===== SUPPLIED MATERIAL

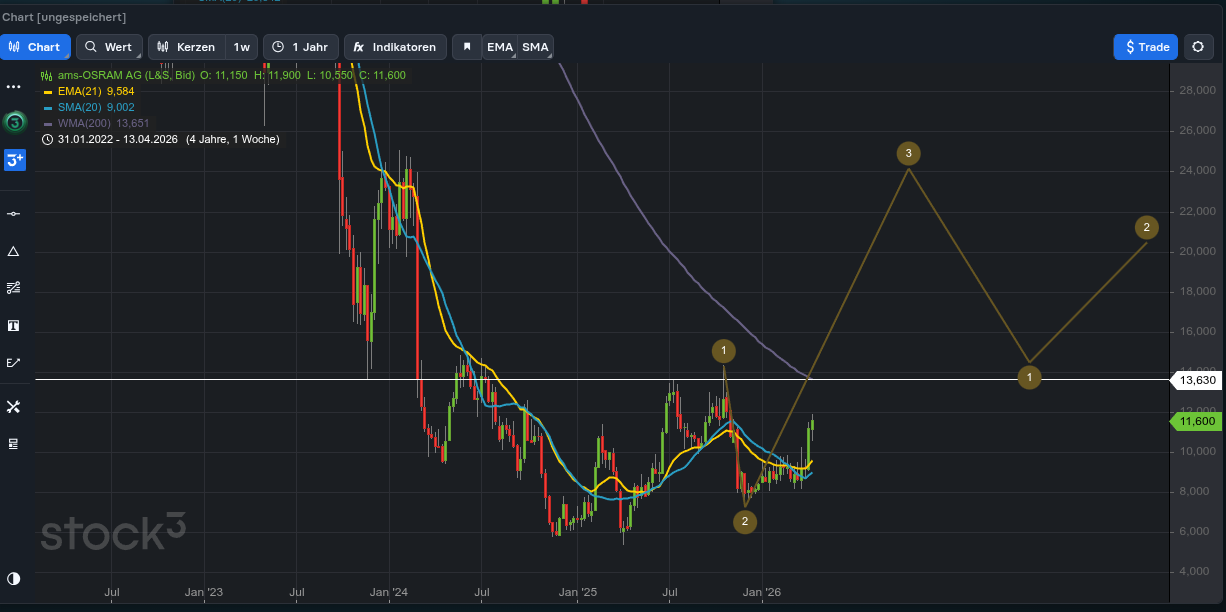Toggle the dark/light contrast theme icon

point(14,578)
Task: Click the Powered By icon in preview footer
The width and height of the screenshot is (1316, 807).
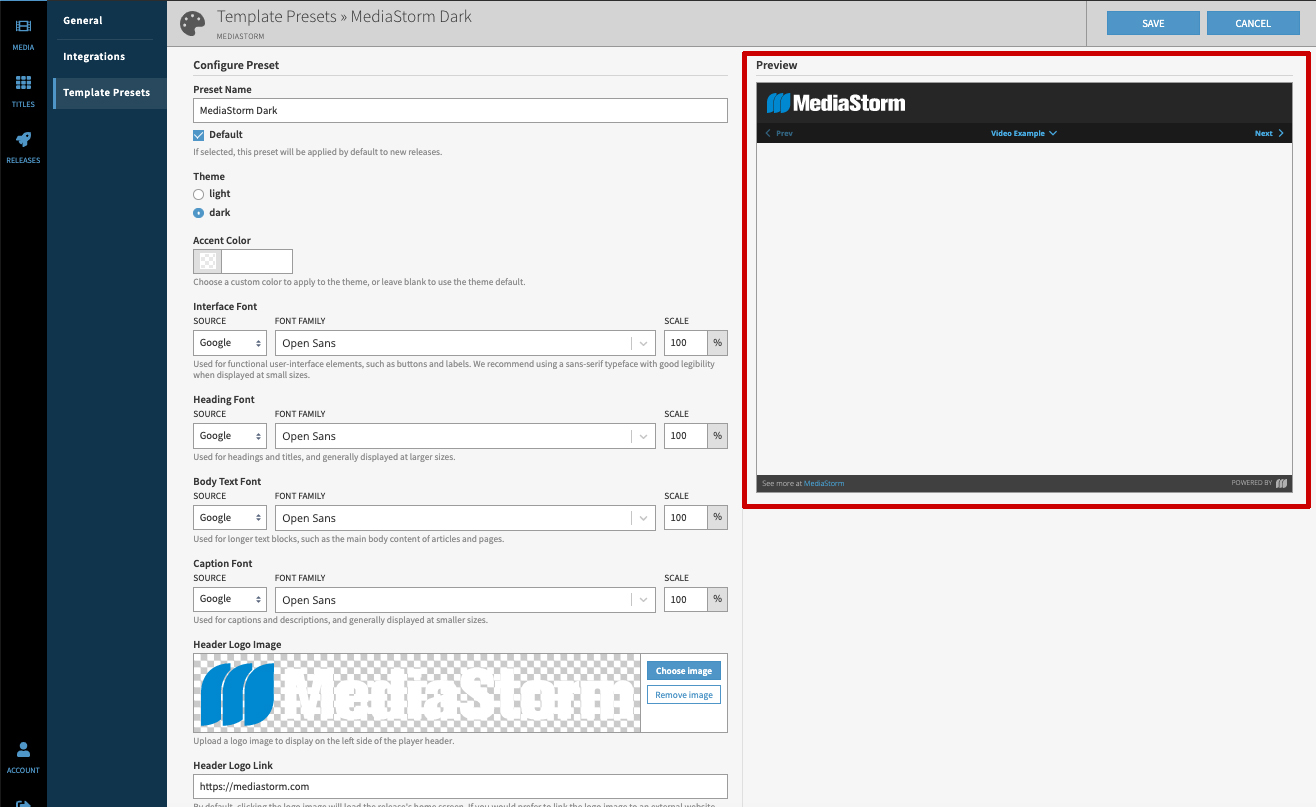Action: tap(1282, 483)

==========

WORK REQUEST >>
Your copy should hold exactly the lines from the line containing "Task: Click the" through the last line of the listing above, both included, and no pictures.

EXERCISE RESULT >>
Task: Click the Powered By icon in preview footer
The width and height of the screenshot is (1316, 807).
Action: tap(1282, 483)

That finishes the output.